Padre Dino Ruaro è il superiore della missione di Mambasa, nella Repubblica Democratica del Congo. Domenica mattina, il 6 gennaio, la città è stata occupata dai ribelli, che hanno ucciso una ventina di persone e saccheggiato case, negozi e la missione. Quando arrivano padre Dino è lì, insieme ad un sacerdote locale, padre Richard e alcune donne: “Uno dei due alza la voce, soprattutto contro di me che sono bianco. Ci minaccia con il kalashnikov spianato. Mi alzo e vado in stanza per cercare dei soldi e calmarlo, ma lui diventa sempre più cattivo. Un colpo parte dal suo mitragliatore ed esplode a mezzo metro dal mio piede. Continuano le minacce, anche con un coltello che mi fa roteare davanti al naso. Chiudo gli occhi, aspettando il peggio. Mi insulta perché i bianchi si sono presi le benedizioni di Dio, lasciando ai neri le maledizioni. E mi chiede di scrivergliela su un foglio, la benedizione. Lo faccio, ma non per gioco o per paura: è compassione per questo povero uomo che mi sta davanti. Fa veramente pena: la sua umanità è contraffatta e intristita”

Vita da missionari. Vita dura a Mambasa. Nel cuore della seconda foresta tropicale del pianeta si sta combattendo una guerra dimenticata dai media. Eppure gli esperti l’hanno denominata la Grande guerra africana: 5,4 milioni di morti, solo fra il 1998 e il 2003, e combattimenti sporadici che si susseguono e raggiungono le pagine dei giornali solo quando viene invasa Goma, la capitale congolese della regione dei Grandi laghi. A novembre i ribelli dell’M23 hanno invaso Goma, poi se ne sono andati. Nelle zone di foresta però, le formazioni di ribelli sono le più disparate, e spesso disperate. Formate in gran parte da uomini – e bambini – affamati. E’ il caso dei  Mai Mai guidati da Paul Sadala, detto Morgan, che domenica mattina hanno invaso Mambasa.
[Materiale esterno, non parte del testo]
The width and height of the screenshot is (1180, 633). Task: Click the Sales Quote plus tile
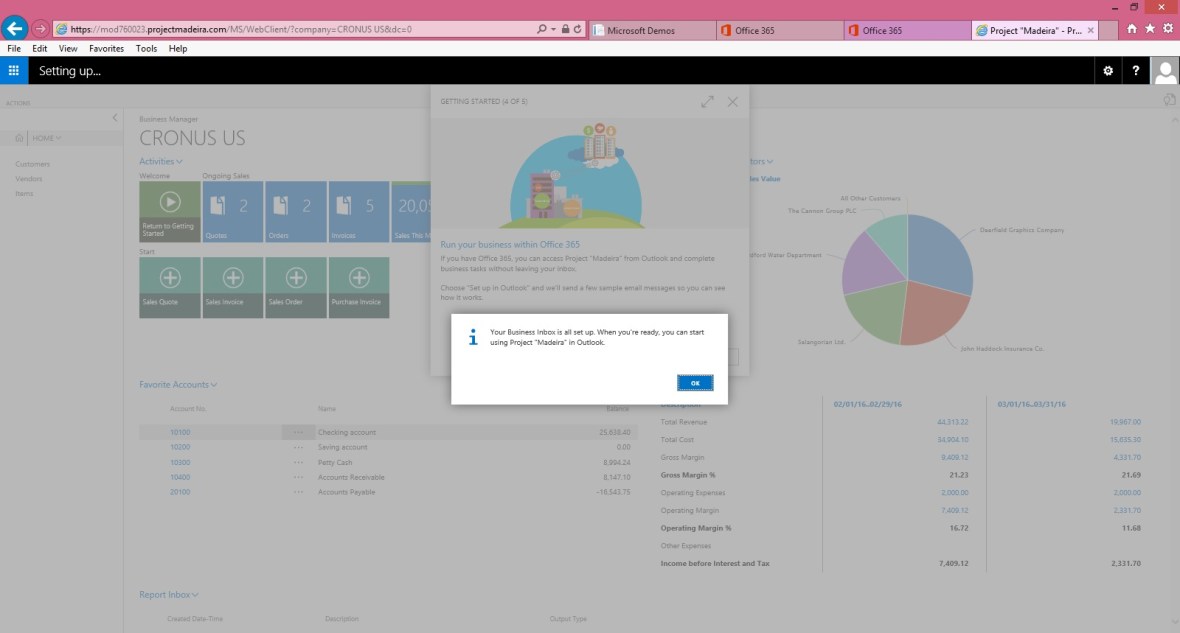(x=170, y=287)
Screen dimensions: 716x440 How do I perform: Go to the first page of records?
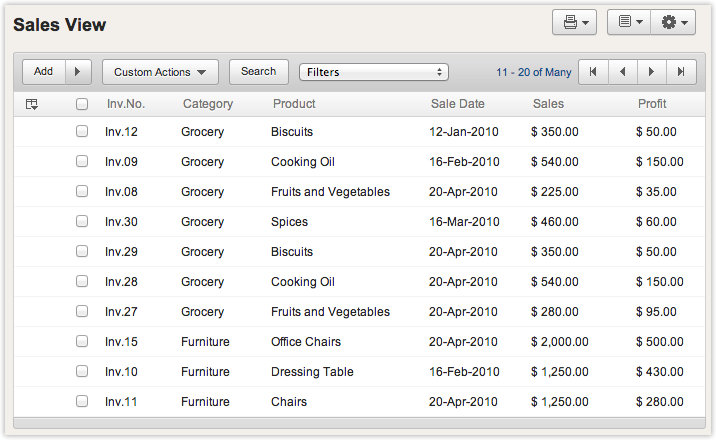pyautogui.click(x=593, y=72)
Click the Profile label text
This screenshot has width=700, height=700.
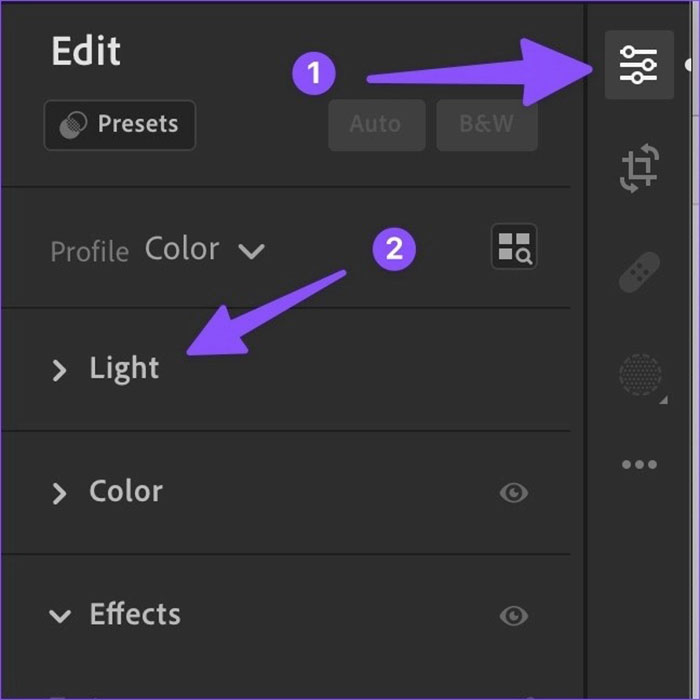click(89, 251)
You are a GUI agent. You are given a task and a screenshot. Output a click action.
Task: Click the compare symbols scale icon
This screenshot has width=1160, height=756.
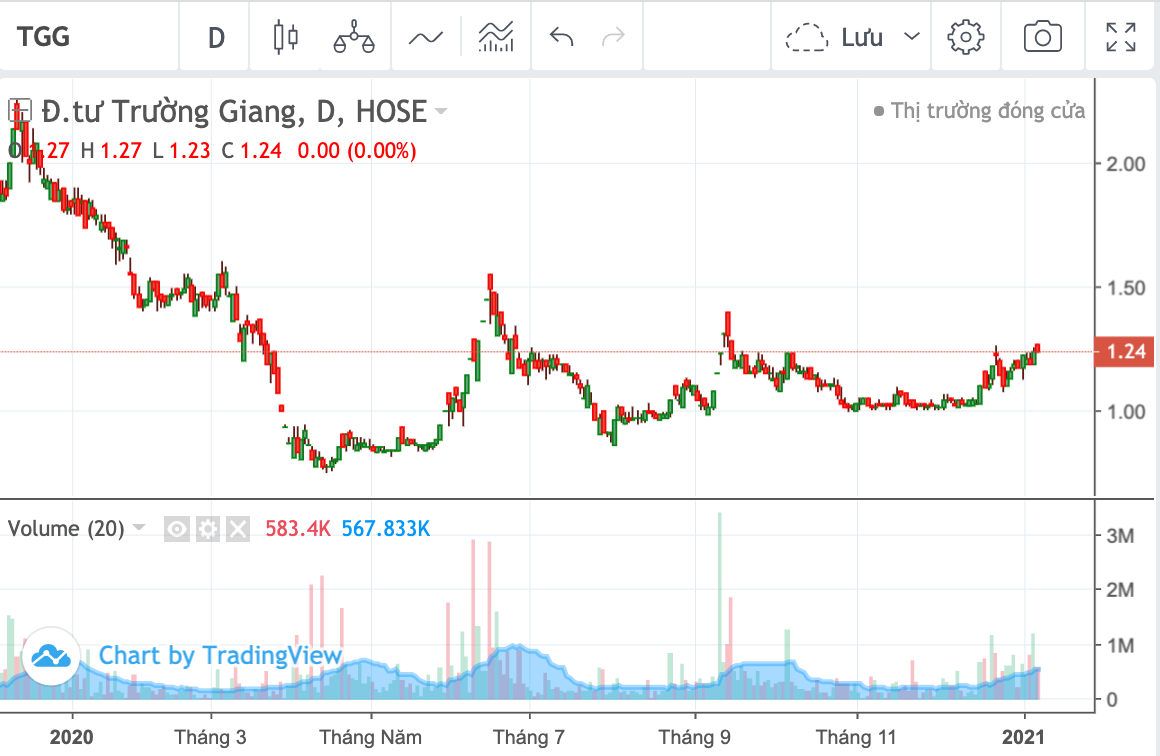coord(353,38)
“Tutto è cominciato alle sei, quando abbiamo sentito il comunicato alla radio locale: invitavano la gente stare calma. Dieci minuti dopo, i primi spari”. E’ ancora padre Dino a raccontare quella tragica domenica mattina: “Verso le 8,30 sento padre Richard davanti a casa che parla con della gente. Esco e lo trovo assieme a due ribelli, uomini di Morgan, completamente nudi. Mi chiedono un telefono. Cosa ne fate del telefono in foresta, rispondo, dove non potete caricarlo né comperare le ricariche? Allora chiedono da mangiare. Diamo loro del pane con margarina e un bottiglione d’acqua. E così se ne vanno”.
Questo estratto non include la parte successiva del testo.